Babska logika rządzi!

Wpis zamieściłem w dziale Inne, tak dla bezpieczeństwa, nie mniej, Hiob i dzisiejsze czasy to połączenie zdecydowanie mało realne, nie wspominając o kwestii wiary i postaciach biblijnych. Dlatego widzę tę historię, gdzieś w przestrzeni, bliżej fantastyki niż rzeczywistości. 

Z tym moralizatorstwem i Hiobem, mam inne wrażenia. Po pierwsze, trudno powiedzieć, że zło zawsze przegrywa – padła taka uwaga, w jednym z komentarzy (nie Twoim).  Bo, do jakiej kategorii, jeśli nie zła, przypisać występek Hioba. Jak można powiedzieć, że Hiob jest dobry, skoro dopuścił się morderstwa? Co do zbawienia, odkupienia itp, przecież nie wszystko stracone, na ile dobrze pamiętam lekcje religii:) Tytuł przeznaczenie, odnosi się do tego, co mówi pucybut i zły. Niejako, jeden drugiemu wróży pewną przyszłość, nie przewidując, że każdy z nich odegra w niej aktywną rolę.  

Tak czy inaczej, po wszystkich zebranych tu uwagach czuję, że w obecnej formie, to mało ciekawy wpis i wiem, co zrobić, by było lepiej. Dzięki … także za linki. 

 

 

W zamierzeniach “inne” to kategoria dla opowiadań, które wystają z pozostałych szufladek. Ale fantastyka w nazwie portalu nadal zobowiązuje. :-)

No, ja to odebrałam jako moralizatorstwo. Jeden facet w kółko powtarza drugiemu “Och, źle postępujesz.

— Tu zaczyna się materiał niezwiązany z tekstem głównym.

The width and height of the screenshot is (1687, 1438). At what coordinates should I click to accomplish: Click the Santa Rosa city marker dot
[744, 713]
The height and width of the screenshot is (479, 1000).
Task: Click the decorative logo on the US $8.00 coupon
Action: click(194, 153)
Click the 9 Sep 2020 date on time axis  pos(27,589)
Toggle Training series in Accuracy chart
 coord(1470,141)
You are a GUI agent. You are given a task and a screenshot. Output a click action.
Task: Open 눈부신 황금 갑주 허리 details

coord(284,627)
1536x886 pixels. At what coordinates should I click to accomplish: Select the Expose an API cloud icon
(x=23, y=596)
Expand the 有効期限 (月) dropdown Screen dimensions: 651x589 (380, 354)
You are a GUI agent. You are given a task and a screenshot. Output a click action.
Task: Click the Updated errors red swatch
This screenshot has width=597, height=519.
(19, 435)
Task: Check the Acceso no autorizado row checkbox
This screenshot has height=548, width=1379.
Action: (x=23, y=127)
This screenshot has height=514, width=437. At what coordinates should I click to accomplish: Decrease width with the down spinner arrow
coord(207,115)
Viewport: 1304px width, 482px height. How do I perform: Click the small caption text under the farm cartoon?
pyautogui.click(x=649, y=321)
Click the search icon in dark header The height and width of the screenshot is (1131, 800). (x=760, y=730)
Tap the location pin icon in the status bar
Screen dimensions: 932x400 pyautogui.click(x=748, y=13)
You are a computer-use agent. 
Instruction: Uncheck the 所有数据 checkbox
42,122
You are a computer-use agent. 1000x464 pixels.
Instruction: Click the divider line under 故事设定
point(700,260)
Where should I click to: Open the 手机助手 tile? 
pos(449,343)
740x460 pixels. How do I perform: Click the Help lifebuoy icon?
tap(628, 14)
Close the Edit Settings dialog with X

Kara cię nie minie”. A drugi pierwszemu: “Frajer!”.

Nie wszystko stracone, dlatego napisałam o możliwości.

Babska logika rządzi!

Mało ciekawa i dość nieporadnie napisana scenka.

Masz przed sobą sporo pracy, ale ponieważ dopiero zaczynasz przygodę z pisaniem, mam nadzieję, że Twoje przyszłe opowiadania będą zdecydowanie lepsze.

 

Siadł cięż­ko w głę­bo­kim fo­te­lu i przy­cią­gnął nogi bli­sko pu­cy­bu­ta. – Usiadłszy, można przyciągnąć nogi ku sobie, do pucybuta należy je wyciągnąć/ wystawić.

 

Zła­pał z za­pa­łem szczot­kę i za­czął pu­co­wać prawą po­de­szwę. – W jakim celu pucował podeszwę?

 

– Czło­wie­ku taką pracą jak ta, to ty już nie­wie­le z życia sko­rzy­stasz. – Pracą, nawet dobrą, nie korzysta się z życia.

 

do­py­ty­wał szy­der­czo, gość brud­nym obu­wiem. – …do­py­ty­wał szy­der­czo gość w brud­nym obu­wiu.

 

przy­szedł czas na re­pry­wa­ty­za­cję i zwol­nie­nia. Jeśli przy­cho­dzą gor­sze czasy… – Powtórzenia.

 

Od­wró­ci się od cie­bie żona i dzie­ci… – Od­wró­cą się od cie­bie żona i dzie­ci

 

która czeka na cie­bie po oskal­po­wa­niu ze wszyst­kie­go co po­sia­dasz… – Po czym???

Proponuję: …która czeka na cie­bie, nawet jeśli stracisz wszystko, co po­sia­dasz

 

mam pie­nią­dze, które po­zwa­la­ją mi na jesz­cze wię­cej przy­wi­le­jów wzglę­dem cie­bie i tobie po­dob­nych. – Proponuję: …mam pie­nią­dze, które po­zwa­la­ją mi na znacznie wię­cej, niż kiedykolwiek będziesz mógł ty i tobie podobni.

 

do­py­ty­wał szy­der­czo, czło­wiek z brud­ny­mi bu­ta­mi. – …do­py­ty­wał szy­der­czo, czło­wiek w brudnych butach.

 

Tłu­ma­czysz sobie mój i swój los tym, że kie­dyś każ­de­go z nas czeka za­słu­żo­ny los. – Powtórzenie.

 

– Słu­cham?! – z unie­sio­nym gło­sem, ob­słu­gi­wa­ny dźwi­gnął ciało na rę­kach z opar­cia fo­te­la. – Oparcie fotela znajduje się za plecami siedzącego. W żaden sposób nie potrafię sobie wyobrazić aby ktoś mógł dokonać tego, co opisałeś.

 

Gdyby ci, którzy źle o mnie myślą, wiedzieli co ja o nich myślę, myśleliby o mnie jeszcze gorzej.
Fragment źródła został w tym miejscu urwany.